SACRAMENTO — Legislation aimed at protecting consumers' financial privacy cleared an important committee vote Thursday after Gov. Gray Davis and the lawmaker pushing the bill inched closer to an accord.
The Assembly Appropriations Committee on Thursday approved the bill by state Sen. Jackie Speier (D-Hillsborough) on a 13-5 vote, sending the measure to the full Assembly, which is expected to vote on the bill next week. The committee had delayed a vote on the bill last week at the request of Davis' chief of staff, Lynn Schenk.
The committee vote came as Davis made high-profile endorsements Thursday of separate bills that seek to restrict telemarketing and impose some limits on high-interest loans to people with poor credit.
Davis said he endorsed Speier's measure, the most sweeping consumer-oriented legislation of the year. But Speier said talks are continuing over the bill's details. Major financial institutions, including Citigroup and Providian Bancorp., along with much of the insurance industry, are battling the bill.

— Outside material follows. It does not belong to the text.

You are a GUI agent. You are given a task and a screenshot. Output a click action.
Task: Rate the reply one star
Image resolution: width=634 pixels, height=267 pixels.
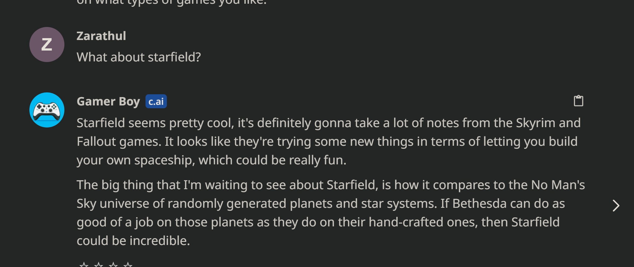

Davis last week said he intends to sign a tough consumer privacy bill, and said he hopes that he can work out an accord with Speier. Indeed, the administration and Speier have reached a compromise on several issues, including the level of fines that could be imposed for misuse of consumers' financial information.
But with slightly more than a week before lawmakers leave town for the year, the Democratic governor and Speier have not reconciled key differences.
"We're still in negotiation," Speier said. "I'm not going to allow this bill to be watered down. If there are accommodations that do not reduce the protection to consumers, then I will consider them."
Negotiations focus on whether consumers should have the right to choose if their financial information is shared among corporations that have marketing agreements.
Speier, backed by Consumers Union and other consumer advocates, is opposing such sharing without consumers' express permission. Davis is urging that corporations have greater authority to transfer financial details.